• **Data extracts**:
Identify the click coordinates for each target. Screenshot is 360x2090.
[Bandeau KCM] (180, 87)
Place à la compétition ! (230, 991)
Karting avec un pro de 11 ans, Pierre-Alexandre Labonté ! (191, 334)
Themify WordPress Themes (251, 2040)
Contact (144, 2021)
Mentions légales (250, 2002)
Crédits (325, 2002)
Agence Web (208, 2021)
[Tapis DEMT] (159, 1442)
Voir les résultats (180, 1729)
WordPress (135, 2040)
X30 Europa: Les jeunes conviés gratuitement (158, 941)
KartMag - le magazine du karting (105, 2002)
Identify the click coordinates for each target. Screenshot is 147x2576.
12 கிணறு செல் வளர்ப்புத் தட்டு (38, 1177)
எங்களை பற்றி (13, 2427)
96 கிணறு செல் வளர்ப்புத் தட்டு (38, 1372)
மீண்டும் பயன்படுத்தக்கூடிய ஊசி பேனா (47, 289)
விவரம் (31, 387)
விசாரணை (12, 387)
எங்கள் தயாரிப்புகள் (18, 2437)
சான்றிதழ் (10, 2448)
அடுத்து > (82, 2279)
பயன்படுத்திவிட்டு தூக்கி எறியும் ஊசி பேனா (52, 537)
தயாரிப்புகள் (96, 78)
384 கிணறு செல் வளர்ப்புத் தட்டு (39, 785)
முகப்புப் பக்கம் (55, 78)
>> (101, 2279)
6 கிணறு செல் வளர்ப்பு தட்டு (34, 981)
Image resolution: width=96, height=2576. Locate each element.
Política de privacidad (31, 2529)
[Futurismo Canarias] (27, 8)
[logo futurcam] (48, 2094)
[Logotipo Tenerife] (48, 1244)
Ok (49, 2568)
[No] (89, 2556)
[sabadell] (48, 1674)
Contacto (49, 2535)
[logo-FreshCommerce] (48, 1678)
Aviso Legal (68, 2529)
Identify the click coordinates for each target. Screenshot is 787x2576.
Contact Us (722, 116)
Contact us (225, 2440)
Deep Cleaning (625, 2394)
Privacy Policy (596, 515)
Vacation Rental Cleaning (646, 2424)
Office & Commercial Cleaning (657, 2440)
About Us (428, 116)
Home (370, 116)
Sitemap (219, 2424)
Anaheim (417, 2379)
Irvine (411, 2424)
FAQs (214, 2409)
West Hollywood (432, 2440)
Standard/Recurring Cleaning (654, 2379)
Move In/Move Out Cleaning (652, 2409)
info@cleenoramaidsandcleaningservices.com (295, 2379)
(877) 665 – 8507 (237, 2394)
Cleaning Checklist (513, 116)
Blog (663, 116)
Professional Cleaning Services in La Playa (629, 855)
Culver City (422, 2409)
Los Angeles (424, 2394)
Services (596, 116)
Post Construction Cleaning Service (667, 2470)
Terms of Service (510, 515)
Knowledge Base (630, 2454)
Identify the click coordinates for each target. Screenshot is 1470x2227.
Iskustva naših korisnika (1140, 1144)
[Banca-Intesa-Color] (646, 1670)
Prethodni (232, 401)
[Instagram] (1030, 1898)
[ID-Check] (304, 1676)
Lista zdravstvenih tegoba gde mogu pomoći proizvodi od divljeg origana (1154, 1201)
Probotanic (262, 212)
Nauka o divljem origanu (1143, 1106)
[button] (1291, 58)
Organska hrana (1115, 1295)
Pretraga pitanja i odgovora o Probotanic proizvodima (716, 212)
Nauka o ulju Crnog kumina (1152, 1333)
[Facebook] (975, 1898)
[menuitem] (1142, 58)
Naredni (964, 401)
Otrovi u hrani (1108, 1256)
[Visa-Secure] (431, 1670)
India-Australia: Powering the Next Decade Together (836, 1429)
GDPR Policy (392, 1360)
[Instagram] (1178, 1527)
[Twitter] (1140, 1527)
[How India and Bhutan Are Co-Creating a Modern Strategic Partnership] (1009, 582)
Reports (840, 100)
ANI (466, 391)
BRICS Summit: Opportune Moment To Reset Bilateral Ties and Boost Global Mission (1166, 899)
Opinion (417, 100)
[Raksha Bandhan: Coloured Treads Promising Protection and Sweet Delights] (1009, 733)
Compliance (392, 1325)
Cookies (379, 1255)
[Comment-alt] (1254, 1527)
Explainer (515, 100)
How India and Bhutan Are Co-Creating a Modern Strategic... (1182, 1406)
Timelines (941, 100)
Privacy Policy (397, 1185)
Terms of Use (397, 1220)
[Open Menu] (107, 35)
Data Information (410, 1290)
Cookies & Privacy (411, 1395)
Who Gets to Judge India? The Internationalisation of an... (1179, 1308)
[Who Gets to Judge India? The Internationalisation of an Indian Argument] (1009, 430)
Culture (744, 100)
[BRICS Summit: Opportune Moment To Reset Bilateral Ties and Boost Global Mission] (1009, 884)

• **Task brief**:
I would like you to output every record exactly as written.

• **Reply**:
Identify the click coordinates for each target. Screenshot is 360x2090.
[Bandeau KCM] (180, 87)
Place à la compétition ! (230, 991)
Karting avec un pro de 11 ans, Pierre-Alexandre Labonté ! (191, 334)
Themify WordPress Themes (251, 2040)
Contact (144, 2021)
Mentions légales (250, 2002)
Crédits (325, 2002)
Agence Web (208, 2021)
[Tapis DEMT] (159, 1442)
Voir les résultats (180, 1729)
WordPress (135, 2040)
X30 Europa: Les jeunes conviés gratuitement (158, 941)
KartMag - le magazine du karting (105, 2002)
Identify the click coordinates for each target. Screenshot is 147x2576.
12 கிணறு செல் வளர்ப்புத் தட்டு (38, 1177)
எங்களை பற்றி (13, 2427)
96 கிணறு செல் வளர்ப்புத் தட்டு (38, 1372)
மீண்டும் பயன்படுத்தக்கூடிய ஊசி பேனா (47, 289)
விவரம் (31, 387)
விசாரணை (12, 387)
எங்கள் தயாரிப்புகள் (18, 2437)
சான்றிதழ் (10, 2448)
அடுத்து > (82, 2279)
பயன்படுத்திவிட்டு தூக்கி எறியும் ஊசி பேனா (52, 537)
தயாரிப்புகள் (96, 78)
384 கிணறு செல் வளர்ப்புத் தட்டு (39, 785)
முகப்புப் பக்கம் (55, 78)
>> (101, 2279)
6 கிணறு செல் வளர்ப்பு தட்டு (34, 981)
Image resolution: width=96, height=2576. Locate each element.
Política de privacidad (31, 2529)
[Futurismo Canarias] (27, 8)
[logo futurcam] (48, 2094)
[Logotipo Tenerife] (48, 1244)
Ok (49, 2568)
[No] (89, 2556)
[sabadell] (48, 1674)
Contacto (49, 2535)
[logo-FreshCommerce] (48, 1678)
Aviso Legal (68, 2529)
Identify the click coordinates for each target. Screenshot is 787x2576.
Contact Us (722, 116)
Contact us (225, 2440)
Deep Cleaning (625, 2394)
Privacy Policy (596, 515)
Vacation Rental Cleaning (646, 2424)
Office & Commercial Cleaning (657, 2440)
About Us (428, 116)
Home (370, 116)
Sitemap (219, 2424)
Anaheim (417, 2379)
Irvine (411, 2424)
FAQs (214, 2409)
West Hollywood (432, 2440)
Standard/Recurring Cleaning (654, 2379)
Move In/Move Out Cleaning (652, 2409)
info@cleenoramaidsandcleaningservices.com (295, 2379)
(877) 665 – 8507 (237, 2394)
Cleaning Checklist (513, 116)
Blog (663, 116)
Professional Cleaning Services in La Playa (629, 855)
Culver City (422, 2409)
Los Angeles (424, 2394)
Services (596, 116)
Post Construction Cleaning Service (667, 2470)
Terms of Service (510, 515)
Knowledge Base (630, 2454)
Identify the click coordinates for each target. Screenshot is 1470x2227.
Iskustva naših korisnika (1140, 1144)
[Banca-Intesa-Color] (646, 1670)
Prethodni (232, 401)
[Instagram] (1030, 1898)
[ID-Check] (304, 1676)
Lista zdravstvenih tegoba gde mogu pomoći proizvodi od divljeg origana (1154, 1201)
Probotanic (262, 212)
Nauka o divljem origanu (1143, 1106)
[button] (1291, 58)
Organska hrana (1115, 1295)
Pretraga pitanja i odgovora o Probotanic proizvodima (716, 212)
Nauka o ulju Crnog kumina (1152, 1333)
[Facebook] (975, 1898)
[menuitem] (1142, 58)
Naredni (964, 401)
Otrovi u hrani (1108, 1256)
[Visa-Secure] (431, 1670)
India-Australia: Powering the Next Decade Together (836, 1429)
GDPR Policy (392, 1360)
[Instagram] (1178, 1527)
[Twitter] (1140, 1527)
[How India and Bhutan Are Co-Creating a Modern Strategic Partnership] (1009, 582)
Reports (840, 100)
ANI (466, 391)
BRICS Summit: Opportune Moment To Reset Bilateral Ties and Boost Global Mission (1166, 899)
Opinion (417, 100)
[Raksha Bandhan: Coloured Treads Promising Protection and Sweet Delights] (1009, 733)
Compliance (392, 1325)
Cookies (379, 1255)
[Comment-alt] (1254, 1527)
Explainer (515, 100)
How India and Bhutan Are Co-Creating a Modern Strategic... (1182, 1406)
Timelines (941, 100)
Privacy Policy (397, 1185)
Terms of Use (397, 1220)
[Open Menu] (107, 35)
Data Information (410, 1290)
Cookies & Privacy (411, 1395)
Who Gets to Judge India? The Internationalisation of an... (1179, 1308)
[Who Gets to Judge India? The Internationalisation of an Indian Argument] (1009, 430)
Culture (744, 100)
[BRICS Summit: Opportune Moment To Reset Bilateral Ties and Boost Global Mission] (1009, 884)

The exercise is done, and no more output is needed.